29 Comments on “Gone with the wind

  1. Absolutely loved reading this and I can say I relate a lot to what you speak of. Growth can be quite difficult but necessary.
    Thanks for sharing

  2. I agree with the assessment of our feelings and emotions. We also have to question why we are feeling it, because our hearts are not always right. There are times when a change in mindset was the answer.

  3. Growth can be uncomfortable, but it’s what gets us to new places in our lives. I have gone through some tough times myself over the years.

  4. I love this post because it really encourages you to take a step back and start thinking. This is something that I’ve done not all that long ago, and the result was my pet blog! It’s something that I’ve always wanted to do and it was about time to pull the trigger and make it happen!

  5. Thanks for sharing this, feelings can be very hard to deal with. I hate change and this has been a difficult time for many. It is always nice to know we are not alone.

  6. There is no limit of desires, every desire creates many more desires, so the dealing with feelings and desires is a fun. your shared information is good for understanding and dealing with feelings.

  7. So true! Feelings and emotions, even pain, are such an important indicator of our well-being… Such a valuable learning experience, and not something to bottle up and try to forget.

  8. many people in my community are taught not to show their emotions, but it’s not healthy for a person to carry all that weight. I am glad to hear how you have come so far in your journey. This was a great article, I am going to share this with my family. Thank you.

  9. As a financial independence blogger, it’s really important to me to be able to exchange with money, what I can’t buy more of; time.

    Most of my effort goes into how I can acquire more money so I can trade it for my life and my time to really enjoy the things I love doing.

  10. Such a thought-provoking post. Growth and change are both inevitable. Some grow better and quicker than others, while others move a little slower.

  11. Isn’t it an amazing feeling once you start to truly feel like yourself? The shedding of social expectations is like relieving a heavy weight from your shoulders. But the true/raw self is the most beautiful of all.

  12. I’m sorry that you had a tough childhood, but I always try to see the good in things and I think that it’s made you a stronger person who wants to help others in that position. That quote is a new one for me, it speaks volumes

  13. Change and growth are hard. But sometimes they are the best things that happen to us. We need to be on the lookout for ourselves and stop pleasing everyone else. What a wonderful reminder.

  14. Change and transition can be so many different emotions: fear, pain, stress, excitement, joy, anticipation.

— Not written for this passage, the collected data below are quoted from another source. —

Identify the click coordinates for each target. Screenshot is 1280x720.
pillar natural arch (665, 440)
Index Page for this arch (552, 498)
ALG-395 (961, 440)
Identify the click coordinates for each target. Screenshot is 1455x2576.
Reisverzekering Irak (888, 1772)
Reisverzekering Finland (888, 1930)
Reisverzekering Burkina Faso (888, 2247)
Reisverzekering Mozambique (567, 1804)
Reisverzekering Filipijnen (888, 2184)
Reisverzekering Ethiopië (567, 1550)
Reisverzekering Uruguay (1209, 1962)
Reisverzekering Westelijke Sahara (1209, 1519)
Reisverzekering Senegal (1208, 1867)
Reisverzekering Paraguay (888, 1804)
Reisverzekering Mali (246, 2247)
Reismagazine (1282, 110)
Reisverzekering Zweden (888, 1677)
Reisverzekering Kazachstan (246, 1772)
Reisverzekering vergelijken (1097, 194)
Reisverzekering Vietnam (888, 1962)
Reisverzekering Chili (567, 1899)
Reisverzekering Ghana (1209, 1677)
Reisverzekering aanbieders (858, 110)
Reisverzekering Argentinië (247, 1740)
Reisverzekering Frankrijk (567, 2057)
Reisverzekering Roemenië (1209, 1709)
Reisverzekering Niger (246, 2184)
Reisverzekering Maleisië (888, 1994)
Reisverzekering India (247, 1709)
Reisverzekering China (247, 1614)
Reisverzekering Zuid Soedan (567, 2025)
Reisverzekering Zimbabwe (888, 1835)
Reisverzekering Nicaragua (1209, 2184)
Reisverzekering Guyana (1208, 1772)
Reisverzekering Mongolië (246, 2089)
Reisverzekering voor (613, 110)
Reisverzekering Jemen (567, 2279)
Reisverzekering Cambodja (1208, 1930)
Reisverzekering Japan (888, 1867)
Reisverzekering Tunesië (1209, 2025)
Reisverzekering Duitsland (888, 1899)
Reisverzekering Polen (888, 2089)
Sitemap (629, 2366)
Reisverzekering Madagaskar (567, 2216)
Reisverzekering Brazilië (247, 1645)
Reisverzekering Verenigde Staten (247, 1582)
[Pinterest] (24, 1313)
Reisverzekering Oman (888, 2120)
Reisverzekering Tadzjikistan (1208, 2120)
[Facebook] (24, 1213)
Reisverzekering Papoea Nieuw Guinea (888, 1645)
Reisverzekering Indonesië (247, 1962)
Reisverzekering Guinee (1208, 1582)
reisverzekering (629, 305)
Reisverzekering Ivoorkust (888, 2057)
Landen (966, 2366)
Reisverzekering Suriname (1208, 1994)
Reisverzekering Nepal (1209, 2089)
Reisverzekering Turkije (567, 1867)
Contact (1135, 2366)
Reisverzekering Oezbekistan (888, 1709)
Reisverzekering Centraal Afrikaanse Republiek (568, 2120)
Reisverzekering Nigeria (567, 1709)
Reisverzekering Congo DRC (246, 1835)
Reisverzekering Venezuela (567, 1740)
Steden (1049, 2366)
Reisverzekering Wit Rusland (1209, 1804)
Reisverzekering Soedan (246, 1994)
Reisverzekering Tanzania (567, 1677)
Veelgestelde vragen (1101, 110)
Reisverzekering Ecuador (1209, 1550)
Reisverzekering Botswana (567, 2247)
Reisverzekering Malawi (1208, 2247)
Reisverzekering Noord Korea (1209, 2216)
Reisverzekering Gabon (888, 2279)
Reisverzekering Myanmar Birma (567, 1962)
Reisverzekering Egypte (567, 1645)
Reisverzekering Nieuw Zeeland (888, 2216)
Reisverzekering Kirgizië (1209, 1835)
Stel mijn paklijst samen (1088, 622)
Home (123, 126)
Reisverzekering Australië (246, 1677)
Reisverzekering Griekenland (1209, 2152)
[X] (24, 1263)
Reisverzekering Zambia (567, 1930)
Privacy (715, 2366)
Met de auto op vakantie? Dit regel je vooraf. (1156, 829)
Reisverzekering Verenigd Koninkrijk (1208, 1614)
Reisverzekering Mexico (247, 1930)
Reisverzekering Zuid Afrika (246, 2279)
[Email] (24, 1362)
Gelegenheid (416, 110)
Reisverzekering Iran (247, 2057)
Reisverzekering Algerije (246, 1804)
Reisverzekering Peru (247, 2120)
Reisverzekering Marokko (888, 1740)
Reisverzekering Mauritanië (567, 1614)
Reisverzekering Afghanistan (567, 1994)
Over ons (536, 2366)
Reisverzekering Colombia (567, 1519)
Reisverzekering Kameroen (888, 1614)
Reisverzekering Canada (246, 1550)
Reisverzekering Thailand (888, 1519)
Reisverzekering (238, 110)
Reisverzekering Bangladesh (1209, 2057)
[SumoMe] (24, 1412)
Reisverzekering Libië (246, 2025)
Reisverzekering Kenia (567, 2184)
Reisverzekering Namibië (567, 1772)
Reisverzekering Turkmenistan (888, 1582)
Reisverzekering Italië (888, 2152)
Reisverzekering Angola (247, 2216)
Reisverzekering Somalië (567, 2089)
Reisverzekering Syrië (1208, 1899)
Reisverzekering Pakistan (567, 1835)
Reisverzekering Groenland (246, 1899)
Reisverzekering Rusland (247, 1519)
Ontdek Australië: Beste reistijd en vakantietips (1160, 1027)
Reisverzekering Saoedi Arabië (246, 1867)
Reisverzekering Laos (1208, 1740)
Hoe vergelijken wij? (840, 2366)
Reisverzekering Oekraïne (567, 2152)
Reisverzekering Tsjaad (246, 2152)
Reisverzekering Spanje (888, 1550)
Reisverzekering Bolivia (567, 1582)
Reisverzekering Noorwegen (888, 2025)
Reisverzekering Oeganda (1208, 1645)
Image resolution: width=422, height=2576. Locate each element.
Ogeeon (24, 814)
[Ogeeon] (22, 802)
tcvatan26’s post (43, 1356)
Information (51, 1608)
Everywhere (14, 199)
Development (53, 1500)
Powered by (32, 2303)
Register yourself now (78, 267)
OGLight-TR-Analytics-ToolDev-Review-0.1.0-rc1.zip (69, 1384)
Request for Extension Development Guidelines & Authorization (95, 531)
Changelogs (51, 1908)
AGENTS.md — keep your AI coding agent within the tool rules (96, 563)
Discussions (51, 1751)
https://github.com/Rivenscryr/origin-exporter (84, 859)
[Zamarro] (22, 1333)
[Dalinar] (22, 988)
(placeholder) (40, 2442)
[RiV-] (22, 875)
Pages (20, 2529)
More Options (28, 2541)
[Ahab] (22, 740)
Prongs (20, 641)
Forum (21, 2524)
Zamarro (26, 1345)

One thing I have learned over the years that is even more important than evaluating whether my friends are serving me well, is to evaluate myself, whether I am being the friend I should be. Although that certainly doesn’t mean to become a doormat. I filled that position for too many years.

  15. I have always found that I do best taking time to self reflect and really acknowledge my thoughts and feelings. It’s definitely not always easy but it is absolutely worth it!

  16. Love your post. I’m 59 and I know the feeling. Follow your instincts. Move on. Say goodbye to toxic people. You’ll not regret. And don’t be afraid of change and transformation. That’s the beauty of life.

  17. This is a nice post! I can totally relate, don’t regret removing toxic people in your life. They just passed by our lives to teach us who we really need to be with.

  18. I started doing this last year, to put myself first and my feelings first and I have never been this happier. I have finally freed myself from everything that’s weighing me down.

  19. This one really hit home with me, especially in this time of our lives. I have really taken this time to reflect on my relationships in my life. Growth for me is looking around, opening my eyes to who really puts the efforts in friendships and who doesn’t. I am learning to really move forward with the people who desirve my love and attention.